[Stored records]
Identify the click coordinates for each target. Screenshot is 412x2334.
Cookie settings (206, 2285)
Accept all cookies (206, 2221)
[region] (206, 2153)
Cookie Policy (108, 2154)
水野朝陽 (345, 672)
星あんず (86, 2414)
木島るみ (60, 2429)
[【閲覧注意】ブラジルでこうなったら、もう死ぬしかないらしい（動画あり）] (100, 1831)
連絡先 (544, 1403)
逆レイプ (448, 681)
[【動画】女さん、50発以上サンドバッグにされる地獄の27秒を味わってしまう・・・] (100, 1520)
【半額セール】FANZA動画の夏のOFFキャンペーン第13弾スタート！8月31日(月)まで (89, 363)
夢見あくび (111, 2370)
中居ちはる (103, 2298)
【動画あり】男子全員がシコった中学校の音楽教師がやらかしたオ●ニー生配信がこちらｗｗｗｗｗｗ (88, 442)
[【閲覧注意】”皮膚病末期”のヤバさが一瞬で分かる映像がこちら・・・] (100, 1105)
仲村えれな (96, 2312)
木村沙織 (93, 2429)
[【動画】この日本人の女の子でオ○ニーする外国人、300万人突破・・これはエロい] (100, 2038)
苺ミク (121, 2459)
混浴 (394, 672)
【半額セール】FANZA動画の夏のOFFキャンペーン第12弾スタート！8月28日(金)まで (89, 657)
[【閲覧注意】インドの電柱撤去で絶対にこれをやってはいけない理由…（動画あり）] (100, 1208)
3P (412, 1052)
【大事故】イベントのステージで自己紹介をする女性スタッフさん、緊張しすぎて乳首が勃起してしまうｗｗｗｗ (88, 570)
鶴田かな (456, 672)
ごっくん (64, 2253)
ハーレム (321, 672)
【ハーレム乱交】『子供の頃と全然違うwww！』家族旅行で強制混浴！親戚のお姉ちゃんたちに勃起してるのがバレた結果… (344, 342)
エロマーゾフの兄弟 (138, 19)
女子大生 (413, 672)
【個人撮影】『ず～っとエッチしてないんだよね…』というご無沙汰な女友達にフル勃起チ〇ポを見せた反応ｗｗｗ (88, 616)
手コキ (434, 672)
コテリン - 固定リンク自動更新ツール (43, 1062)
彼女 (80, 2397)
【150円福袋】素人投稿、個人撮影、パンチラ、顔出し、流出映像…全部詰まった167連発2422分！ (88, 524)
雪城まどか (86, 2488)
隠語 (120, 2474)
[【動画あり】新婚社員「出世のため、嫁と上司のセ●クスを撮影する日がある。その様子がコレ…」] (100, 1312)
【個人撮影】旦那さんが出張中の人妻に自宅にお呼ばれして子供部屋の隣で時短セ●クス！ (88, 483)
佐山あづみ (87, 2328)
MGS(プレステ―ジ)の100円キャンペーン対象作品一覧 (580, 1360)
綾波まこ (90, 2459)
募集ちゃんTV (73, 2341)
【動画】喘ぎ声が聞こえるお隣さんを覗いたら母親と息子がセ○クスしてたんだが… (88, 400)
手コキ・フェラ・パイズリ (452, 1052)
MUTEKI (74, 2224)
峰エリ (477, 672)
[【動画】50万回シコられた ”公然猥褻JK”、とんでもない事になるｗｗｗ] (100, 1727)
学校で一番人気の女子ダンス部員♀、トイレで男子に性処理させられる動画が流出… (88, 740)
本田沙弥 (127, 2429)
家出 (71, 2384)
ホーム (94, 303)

- [Exercise]:
Return, unchanged, the run of lines above that opens with the line containing "苺ミク (121, 2459)" and closes with the line containing "女子大生 (413, 672)". Include both.

- [Written response]:
苺ミク (121, 2459)
混浴 (394, 672)
【半額セール】FANZA動画の夏のOFFキャンペーン第12弾スタート！8月28日(金)まで (89, 657)
[【閲覧注意】インドの電柱撤去で絶対にこれをやってはいけない理由…（動画あり）] (100, 1208)
3P (412, 1052)
【大事故】イベントのステージで自己紹介をする女性スタッフさん、緊張しすぎて乳首が勃起してしまうｗｗｗｗ (88, 570)
鶴田かな (456, 672)
ごっくん (64, 2253)
ハーレム (321, 672)
【ハーレム乱交】『子供の頃と全然違うwww！』家族旅行で強制混浴！親戚のお姉ちゃんたちに勃起してるのがバレた結果… (344, 342)
エロマーゾフの兄弟 (138, 19)
女子大生 (413, 672)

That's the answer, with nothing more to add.